Nouvelle commission Airbnb : qui paiera le prix du changement ?
La plateforme géante de location d'appartements modifie son modèle et transfère la charge financière directement aux propriétaires. Alors que les experts mettent en garde contre les risques du secteur, les loueurs répercutent déjà les coûts sur les clients.

Un changement majeur chez Airbnb suscite l'émoi parmi les propriétaires d'appartements aux États-Unis. Jusqu'à présent, les propriétaires payaient au site une commission de 3 %, les clients réglant le reste des frais à la fin de la réservation. Désormais, l'entreprise change de méthode et prélève une commission de 15,5 % directement auprès des propriétaires. L'objectif affiché est d'afficher le prix final aux clients dès le départ, mais le résultat est que de nombreux loueurs augmentent simplement leurs tarifs à la nuitée pour ne pas perdre d'argent.

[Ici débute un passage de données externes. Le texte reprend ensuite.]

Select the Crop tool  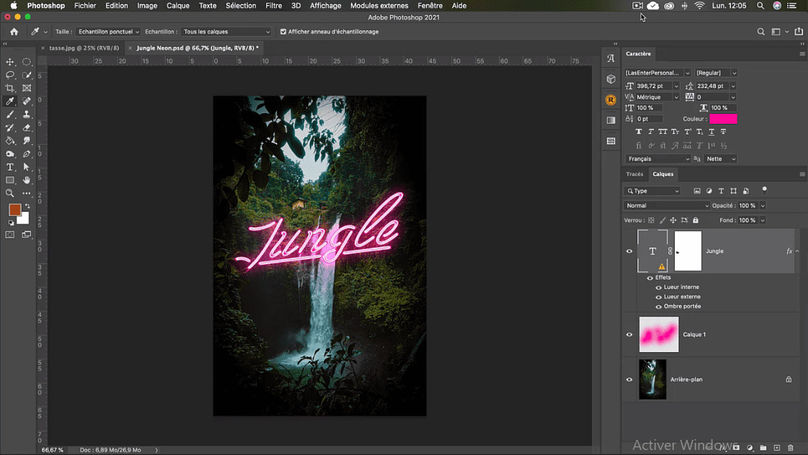tap(10, 88)
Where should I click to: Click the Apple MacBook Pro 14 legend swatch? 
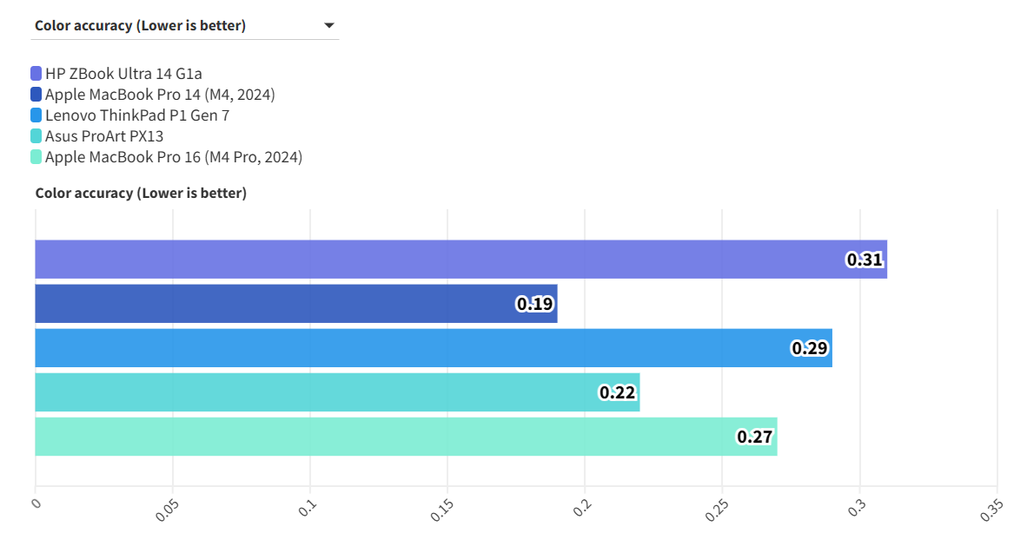coord(36,95)
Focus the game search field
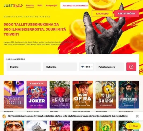Screen dimensions: 143x131 click(x=74, y=6)
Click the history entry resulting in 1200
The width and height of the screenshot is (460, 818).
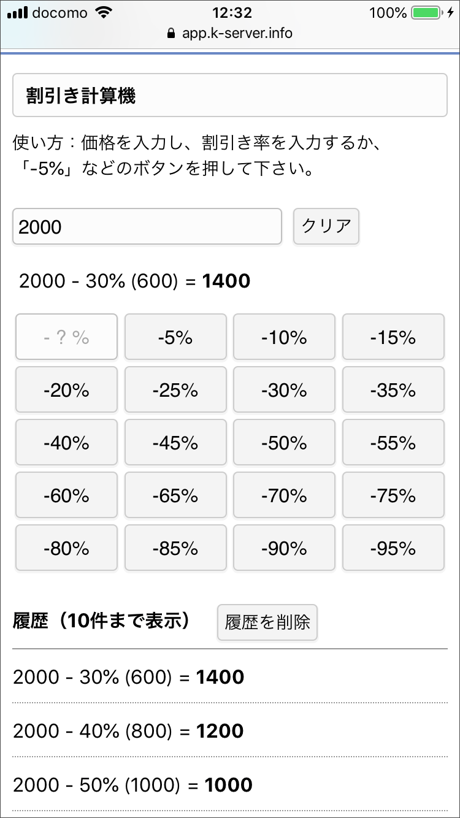[128, 731]
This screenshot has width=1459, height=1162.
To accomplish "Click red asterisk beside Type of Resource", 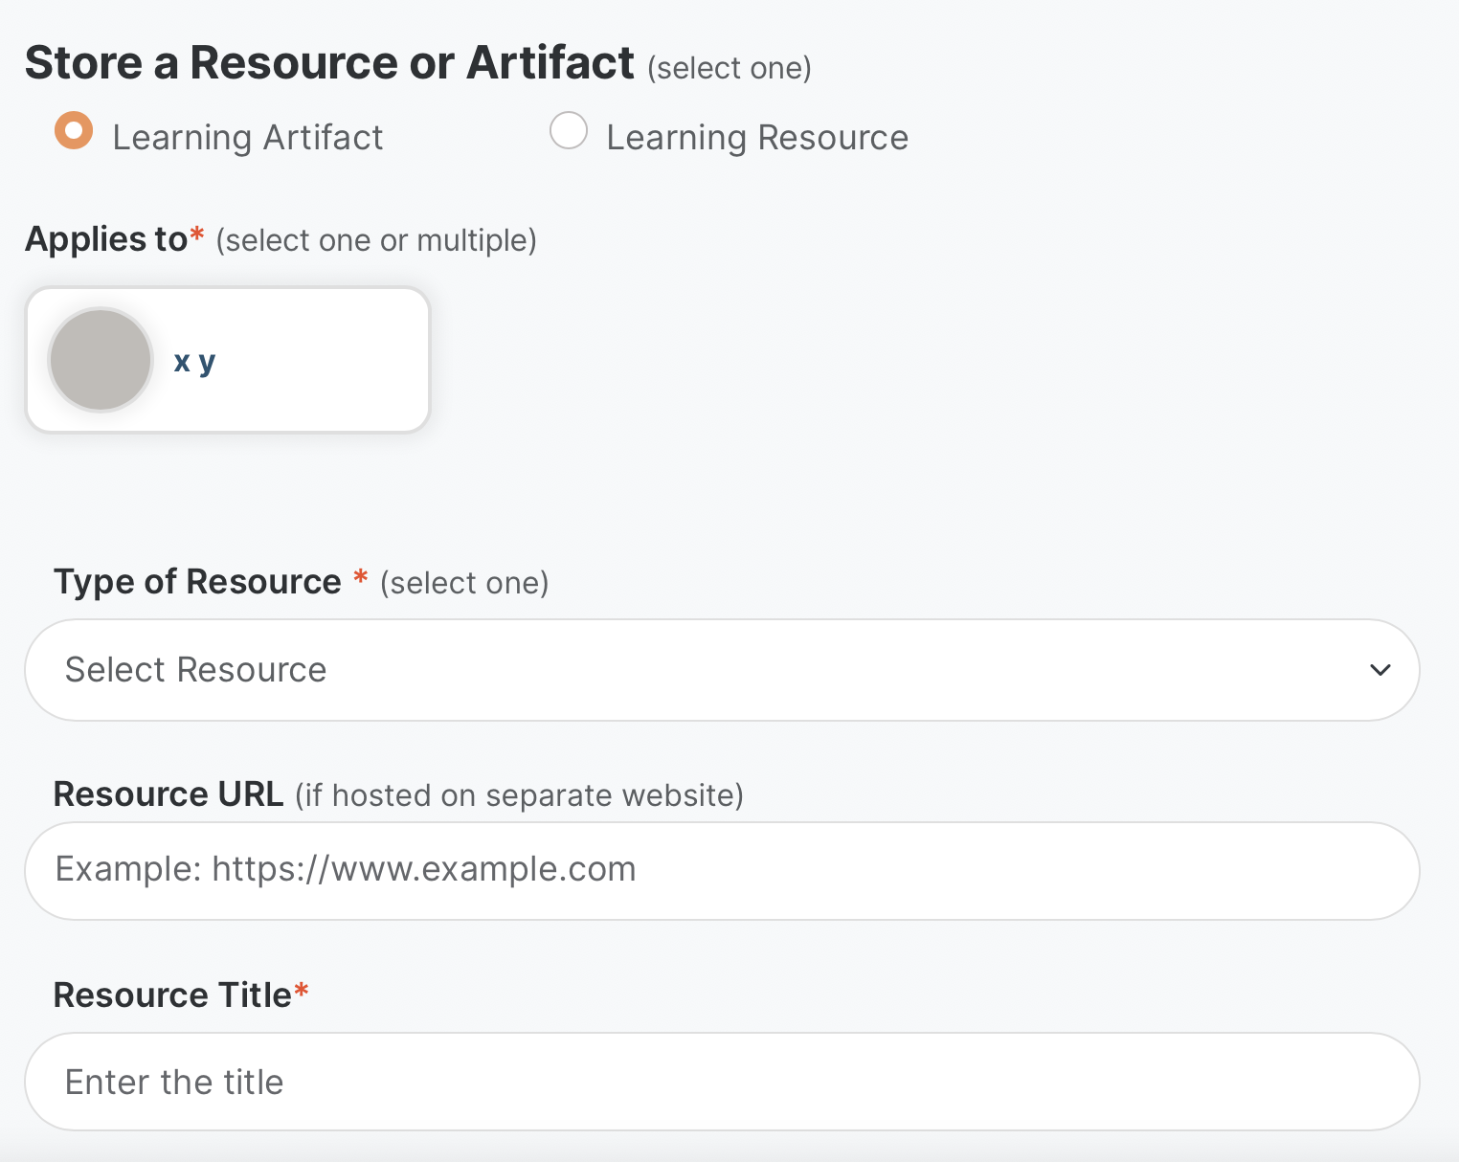I will [361, 577].
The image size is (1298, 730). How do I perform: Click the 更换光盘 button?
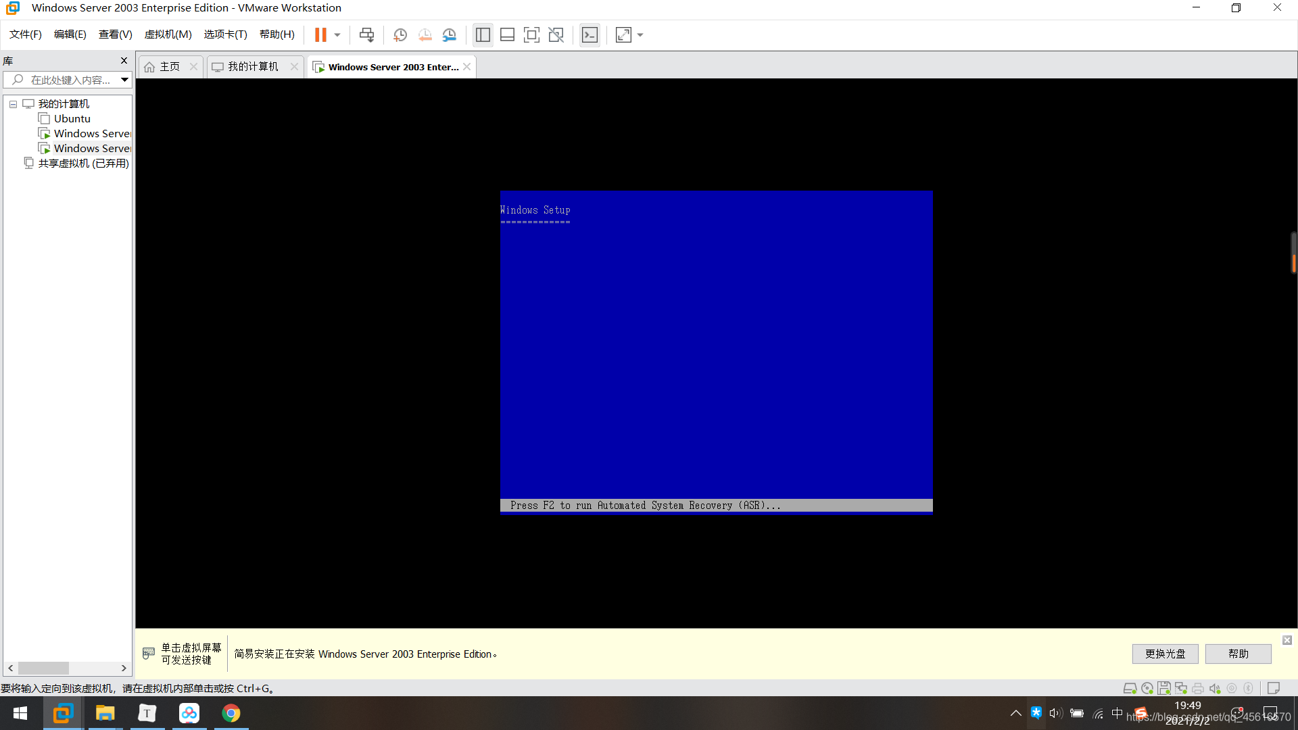1165,654
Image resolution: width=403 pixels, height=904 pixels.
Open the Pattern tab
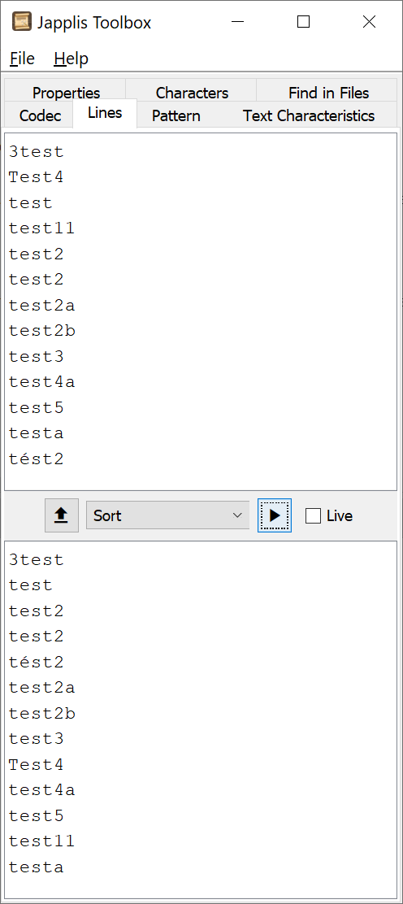176,115
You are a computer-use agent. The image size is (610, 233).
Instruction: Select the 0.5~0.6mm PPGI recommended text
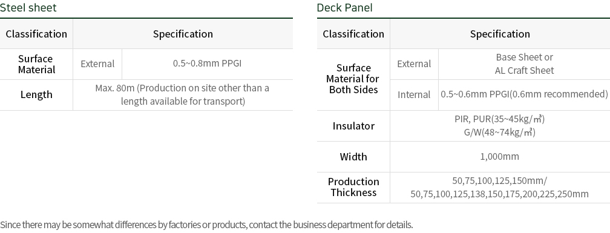524,94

Cette mesure a déclenché une vague de colère en ligne, et certains propriétaires envisagent même de quitter la plateforme ou de privilégier la location classique à long terme. Les experts du secteur expliquent que la location de vacances n'est en aucun cas de l'argent facile, mais une activité exigeant un travail acharné. Jason Baxter, dirigeant d'une entreprise dans ce domaine, met en garde ceux qui envisagent d'investir :
« Si vous cherchez de l'argent facile sans travailler, n'y touchez pas ».
Au-delà des commissions élevées, de nombreux facteurs doivent être pris en compte avant de se lancer. Les propriétaires doivent faire face à une concurrence accrue, assumer des coûts importants de nettoyage et d'entretien, tout en se méfiant des nouvelles réglementations municipales interdisant la location touristique. Sebastian Long, PDG d'une grande entreprise d'accueil, a résumé la difficulté en ces termes :
« L'accueil ne devrait pas être un passe-temps. C'est un engagement très sérieux que d'accueillir des gens chez soi ».
Les nouvelles règles d'Airbnb montrent que la location d'appartements aux touristes n'est plus une activité simple et accessible à tous. Quiconque souhaite réaliser des bénéfices réels doit surveiller de près chaque shekel dépensé. Il reste désormais à voir comment les propriétaires et les touristes s'adapteront à cette nouvelle réalité plus coûteuse.